How it works...
The centering and scaling function is extremely simple. It merely subtracts the mean and divides by the standard deviation.
Pictorially and with pandas, the third feature looks as follows before the transformation:
pd.Series(X[:,2]).hist(bins=50)
This is what it looks like afterward:
pd.Series(preprocessing.scale(X[:, 2])).hist(bins=50)
The x axis label has changed.
In addition to a function, there is also a centering and scaling class that is easy to invoke, and this is particularly useful when used in conjunction with pipelines, which are mentioned later. It's also useful for the centering and scaling class to persist across individual scaling:
my_scaler = preprocessing.StandardScaler()
my_scaler.fit(X[:, :3])
my_scaler.transform(X[:, :3]).mean(axis=0)
array([ 6.34099712e-17, -6.34319123e-16, -2.68291099e-15])
Scaling features to a mean of zero and a standard deviation of one isn't the only useful type of scaling.
Pre-processing also contains a MinMaxScaler class, which will scale the data within a certain range:
my_minmax_scaler = preprocessing.MinMaxScaler()

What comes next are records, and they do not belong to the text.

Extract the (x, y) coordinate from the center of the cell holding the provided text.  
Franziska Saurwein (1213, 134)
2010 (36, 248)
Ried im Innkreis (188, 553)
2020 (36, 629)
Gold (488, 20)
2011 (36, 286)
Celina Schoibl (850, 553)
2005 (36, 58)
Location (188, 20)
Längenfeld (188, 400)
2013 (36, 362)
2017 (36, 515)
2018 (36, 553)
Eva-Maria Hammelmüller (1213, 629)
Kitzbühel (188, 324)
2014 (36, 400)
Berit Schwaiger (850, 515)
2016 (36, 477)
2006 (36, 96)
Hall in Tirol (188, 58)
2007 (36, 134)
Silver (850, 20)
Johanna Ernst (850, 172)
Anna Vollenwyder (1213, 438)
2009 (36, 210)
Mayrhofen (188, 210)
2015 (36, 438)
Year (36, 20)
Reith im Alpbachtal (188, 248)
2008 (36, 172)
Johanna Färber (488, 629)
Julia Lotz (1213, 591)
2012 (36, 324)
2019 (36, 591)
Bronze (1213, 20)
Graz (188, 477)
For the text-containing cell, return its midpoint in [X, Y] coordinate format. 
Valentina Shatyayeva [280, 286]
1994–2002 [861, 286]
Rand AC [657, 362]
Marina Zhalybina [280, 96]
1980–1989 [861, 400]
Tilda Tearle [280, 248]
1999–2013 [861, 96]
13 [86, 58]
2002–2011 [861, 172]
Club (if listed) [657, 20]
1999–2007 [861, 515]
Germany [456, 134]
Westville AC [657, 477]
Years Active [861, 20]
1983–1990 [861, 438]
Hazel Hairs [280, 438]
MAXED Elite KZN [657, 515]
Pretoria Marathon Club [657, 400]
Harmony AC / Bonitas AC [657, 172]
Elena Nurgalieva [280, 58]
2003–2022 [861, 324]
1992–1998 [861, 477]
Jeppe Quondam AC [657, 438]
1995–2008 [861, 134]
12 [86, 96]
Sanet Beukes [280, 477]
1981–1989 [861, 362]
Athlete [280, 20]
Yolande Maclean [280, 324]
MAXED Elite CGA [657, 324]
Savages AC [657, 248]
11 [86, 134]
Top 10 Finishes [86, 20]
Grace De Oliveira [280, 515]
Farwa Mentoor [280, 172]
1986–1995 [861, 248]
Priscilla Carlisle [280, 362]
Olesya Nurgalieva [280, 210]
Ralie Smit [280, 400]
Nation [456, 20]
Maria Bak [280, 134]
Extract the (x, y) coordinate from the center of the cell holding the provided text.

my_minmax_scaler.fit(X[:, :3])
my_minmax_scaler.transform(X[:, :3]).max(axis=0)
array([ 1., 1., 1.])
my_minmax_scaler.transform(X[:, :3]).min(axis=0)
array([ 0., 0., 0.])
It's very simple to change the minimum and maximum values of the MinMaxScaler class from its defaults of 0 and 1, respectively:
my_odd_scaler = preprocessing.MinMaxScaler(feature_range=(-3.14, 3.14))
Furthermore, another option is normalization. This will scale each sample to have a length of one. This is different from the other types of scaling done previously, where the features were scaled. Normalization is illustrated in the following command:
normalized_X = preprocessing.normalize(X[:, :3])
If it's not apparent why this is useful, consider the Euclidean distance (a measure of similarity) between three of the samples, where one sample has the values (1, 1, 0), another has (3, 3, 0), and the final has (1, -1, 0).
The distance between the first and third vector is less than the distance between the first and second although the first and third are orthogonal, whereas the first and second only differ by a scalar factor of three. Since distances are often used as measures of similarity, not normalizing the data first can be misleading.
From an alternative perspective, try the following syntax:
(normalized_X * normalized_X).sum(axis = 1)
array([ 1., 1., 1., 1., 1., 1., 1., 1., 1., 1., 1., 1., 1., 1., 1.
...]
All the rows are normalized and consist of vectors of length one. In three dimensions, all normalized vectors lie on the surface of a sphere centered at the origin. The information left is the direction of the vectors because, by definition, by normalizing you are dividing the vector by its length. Do always remember, though, that when performing this operation you have set an origin at (0, 0, 0) and you have turned any row of data in the array into a vector relative to this origin.